Langkah terbaik, kekacauan sistemik diatasi secara sistemik pula. Batu pijakannya adalah bagaimana memutus regenerasi personel polisi yang koruptif. Untuk tujuan itu, tak lain, Polri harus habis-habisan memperkuat lembaga-lembaga pendidikan dan pelatihannya.


Reza Indragiri Amriel


Ada sesuatu yang tidak lazim pada perhelatan hari Bhayangkara yang jatuh pada hari ini. Hari ulang tahun Polri kali ini diselenggarakan secara tertutup di Mako Brimob Kelapa Dua. Dengan latar pencitraan yang sedang guncang seperti saat ini, saya memandang format perayaan hari ulang tahun Polri itu sebagai bentuk perayaan yang tepat. Sudah semestinya demikian.

Intinya mawas diri dan mencoba tampil lebih bersahaja. Karena dengan reputasi yang anjlok, sungguh Polri tidak punya cukup alasan untuk merayakan hari jadinya dengan high profile dan gegap gempita. Saya ingin membingkiskan dua kado bagi Polri.

 
Kado Pertama

Kebobolan aksi teror, semestinya membuat Polri naik pitam. Lolosnya penyelundupan narkoba, seharusnya membikin wajah Polri merah padam. Tapi satu hal yang hampir bisa kita pastikan adalah kabar tentang rekening buncit perwira Polri, yang tentu membuat Polri kesal bukan alang kepalang.

Kabar tentang dugaan korupsi perwira Polri semakin punya daya ledak yang dahsyat, karena mencuat menjelang Polri merayakan hari Bhayangkara. Kehebohan ini sungguh jauh dari kado indah yang biasanya diterima oleh orang atau lembaga yang berulang tahun.

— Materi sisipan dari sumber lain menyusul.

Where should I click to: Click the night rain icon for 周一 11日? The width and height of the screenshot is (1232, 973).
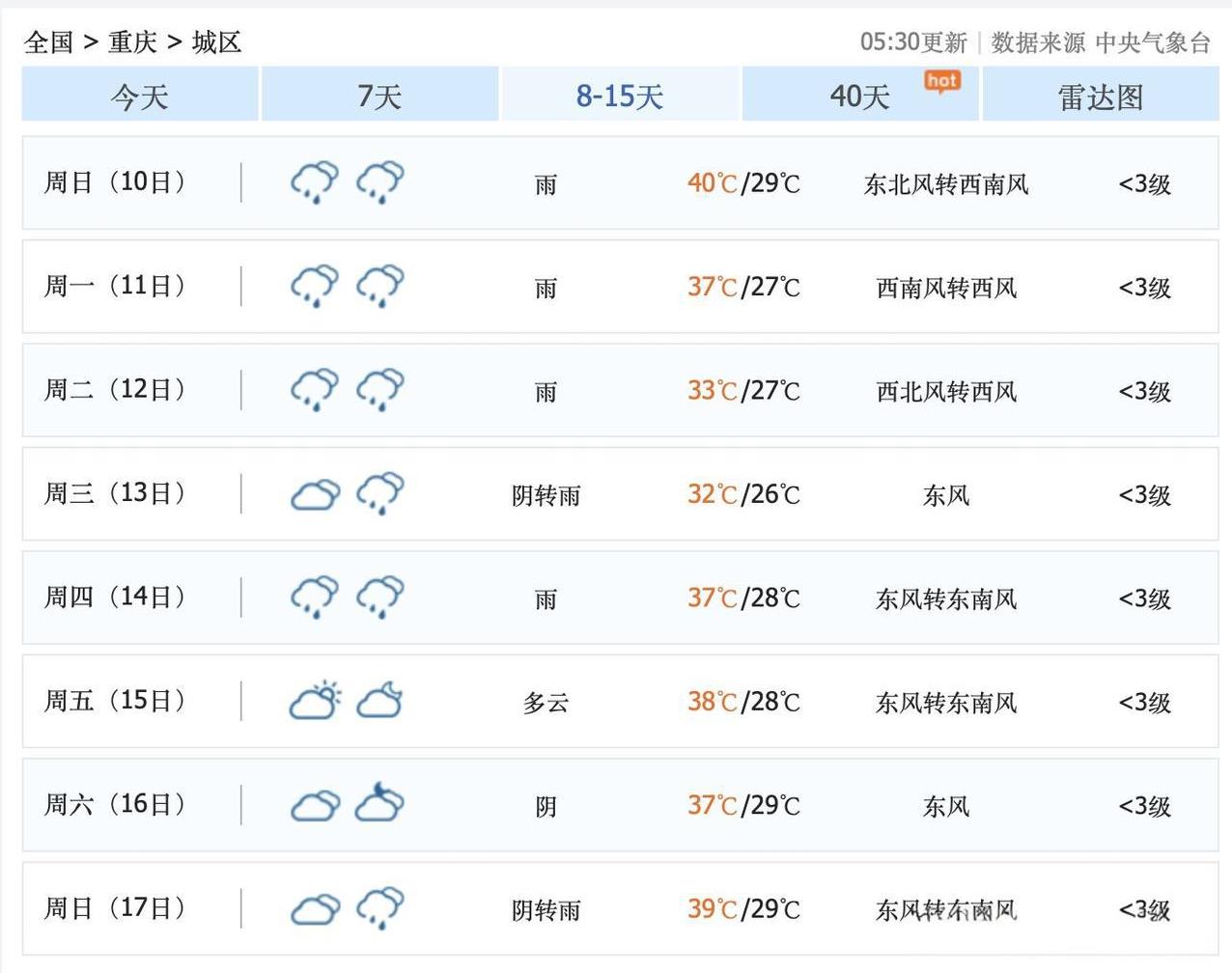pos(380,286)
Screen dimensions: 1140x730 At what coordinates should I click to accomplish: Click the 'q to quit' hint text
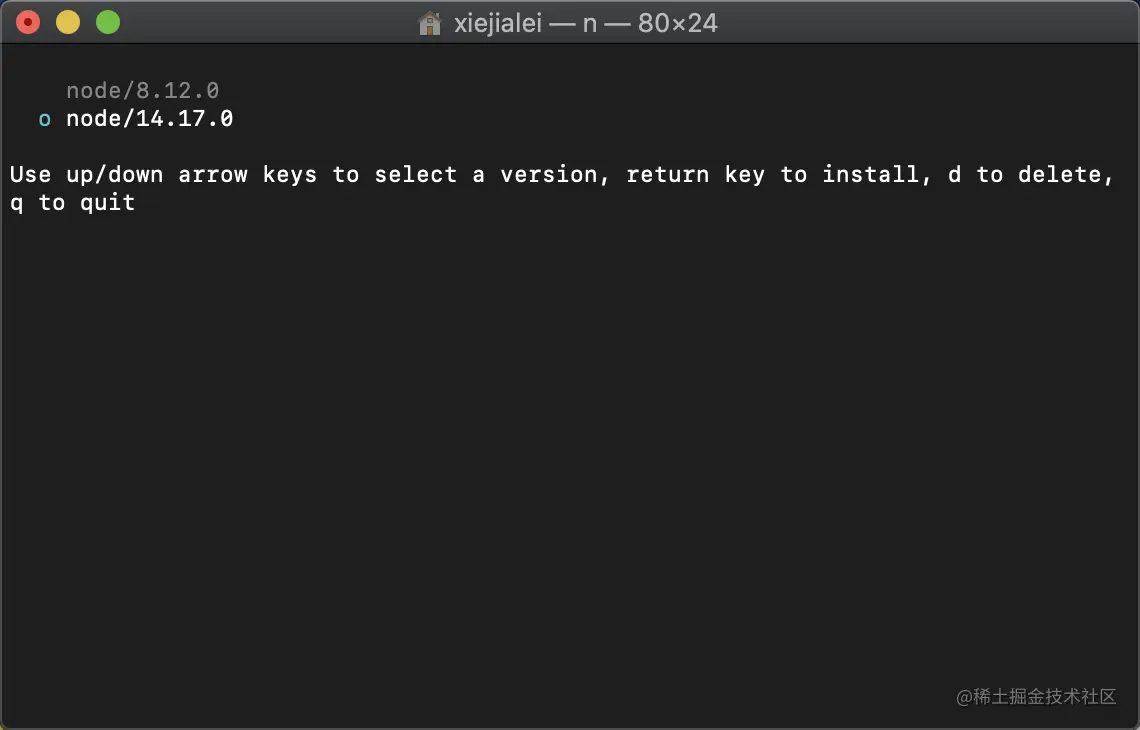[x=73, y=203]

Menanggapi sinyalemen tadi, sekian banyak forum kajian langsung memberikan sorotan. Begitu pula dengan para pengamat kepolisian, langsung angkat suara. Semuanya, saya nilai, berkutat pada isu-isu elitis yang sudah barang tentu menjadi hidangan manis media massa.

Tentu, isu-isu kelas tinggi yang sering dikaitkan dengan korupsi di tubuh Polri, perlu disikapi dengan baik. Namun, karena korupsi diduga kuat sudah menjadi suatu fenomena sistemik, maka penanganan korupsi di organisasi Polri semestinya tidak memakai pendekatan ala ‘pemadam kebakaran’.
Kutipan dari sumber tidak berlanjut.